The unit is committed to using data to make decisions at the candidate, program, and unit levels and, as a result, improving candidate performance and student learning. Thoughtful discussions raised concern that although program data were routinely collected, there was inconsistency within and across programs in analyzing data and using analyses to make programmatic decisions. The result was the inauguration of the Assessment Colloquia to permanently set a once-a-semester assessment day to review, discuss, and reflection on key assessment data, proposed solutions, and evaluation of results of program change. This process is relatively new, but seems to be working well. Assessment data clearly indicate that candidate performance is strong. But the data collected also indicates areas for improvement and opportunities for growth at the faculty, program and unit levels. As described earlier, data are shared with faculty, staff, candidates, advisory boards, administrators, and school partners to demonstrate that the unit has a genuine interest in the use of data for improvement.
Programs regularly examine key assessment data looking for areas of strength and growth. Our programs report these analyses in in the bi-annual Program Assessment Reports. Biennial Reports and Program Assessments Reports demonstrate the use of data to make decisions about candidates, programs and the Unit.

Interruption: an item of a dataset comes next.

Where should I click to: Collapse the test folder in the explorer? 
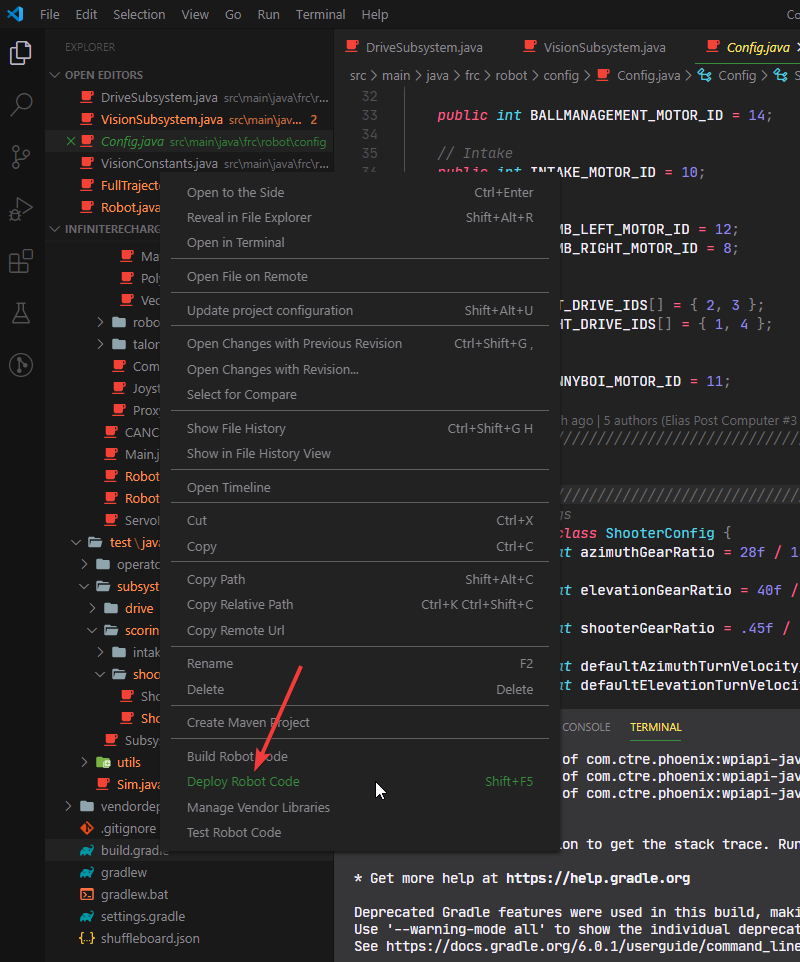pos(76,541)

In tight budget times, when teacher and professional preparation are constrained on many fronts, our programs are strong. We see via our key assessment matrix (Table 2.3.eh) that the ideas and ideals of the Conceptual Framework and our Mission are strong and vital foundations in our programs. And always, we will strive to be better. We will not rest on our successes or current status, but continue to move toward even finer, more resonant and current preparation.

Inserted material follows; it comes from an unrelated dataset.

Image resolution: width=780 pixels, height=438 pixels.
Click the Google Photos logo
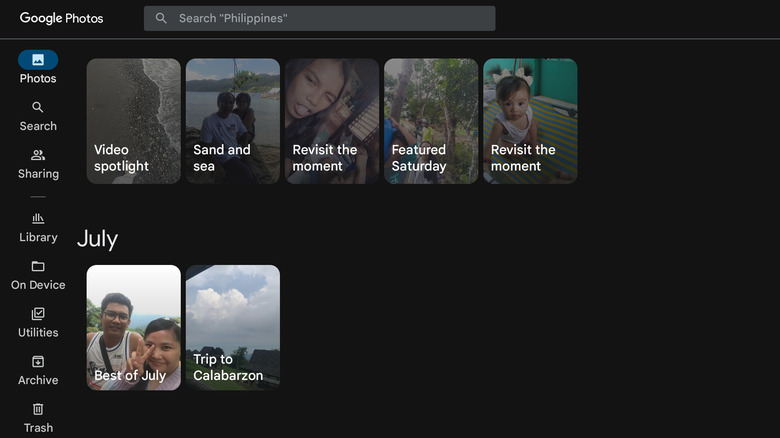click(x=61, y=18)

We have documented a strong assessment system with solid key assessments. At the unit level, we plan to report data on the School of Education website and continue to report data to the programs, chairs, Dean and Provost. Data reports are typically discussed at the
program and/or department level and will be discussed at the unit level through the bi-annual Assessment Colloquia.
The development of the unit’s Assessment Handbook was undertaken in Spring 2011 and will be fully reviewed and implemented in Fall 2011. The purpose of this Assessment Handbook is to describe in writing the unit’s assessment system so that all professional education faculty members in the unit are aware of and understand the system. The Assessment Handbook will aid in the collection, analysis and dissemination of key assessment data within the unit. Data are shared with candidates, faculty, and staff to promote reflection and to move toward a system of data-driven decision-making.

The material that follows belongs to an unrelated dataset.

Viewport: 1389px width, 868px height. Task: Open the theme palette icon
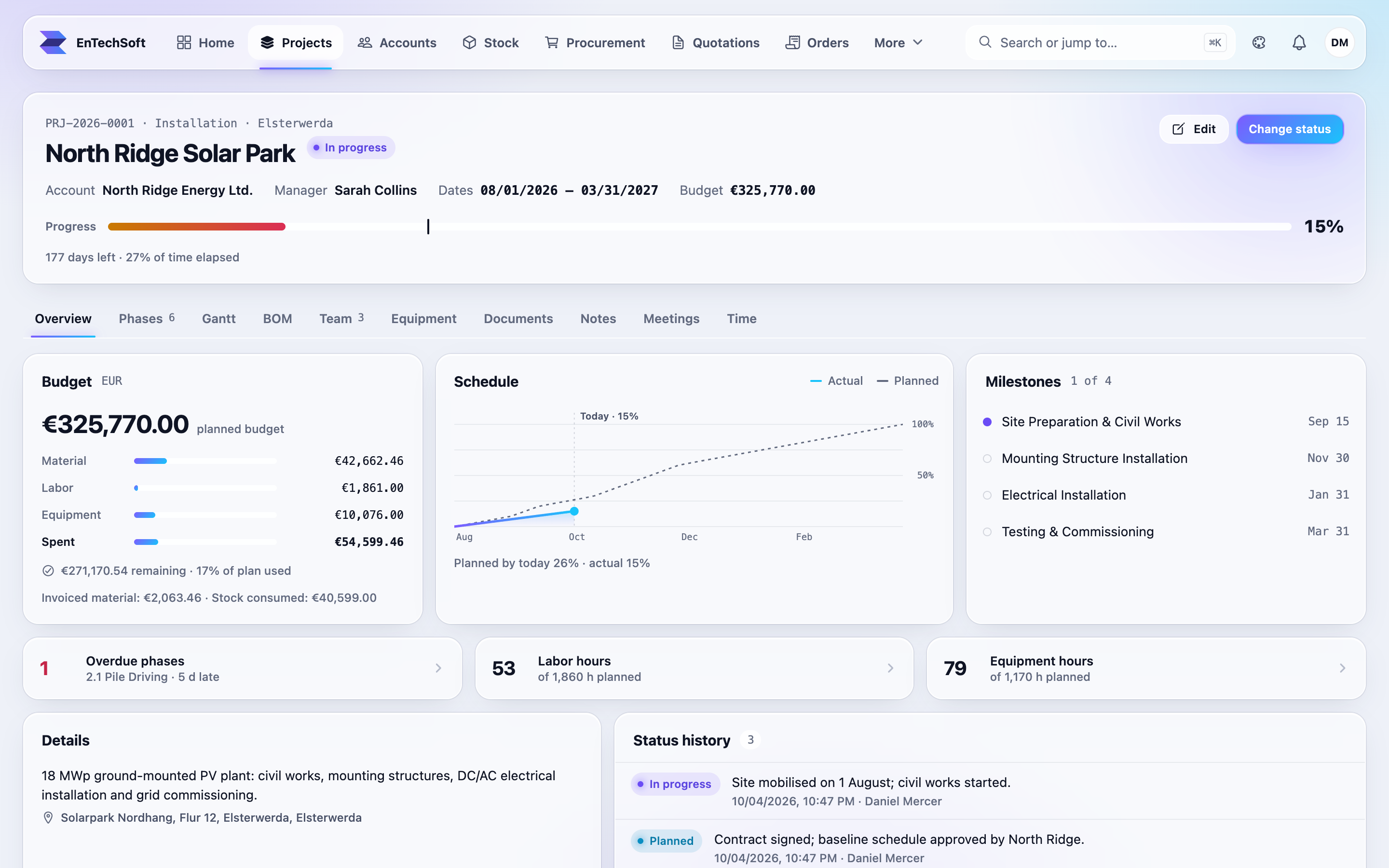tap(1259, 42)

The unit created an electronic filing system in Moodle. Moodle is a Dynamic Learning Environment that is used by Sonoma State University for course development, instruction and easy availability of program materials and handbooks. Our School developed an electronic repository for our program information, meeting minutes, assessment system, program data, aggregation, analysis, and reflection. The goal is to have a permanent record of the unit and program’s strengths and to ensure positive change and growth.
Summary: Our unit is systematic in the use of data and has recently developed a system to use data to make positive changes at the program, department, and unit levels. We plan to improve the assessment system and refine it as well. Specifically, we will develop the Unit Assessment Handbook and use our collected data more effectively to improve our programs, and thus improve our teacher and professional personnel preparation.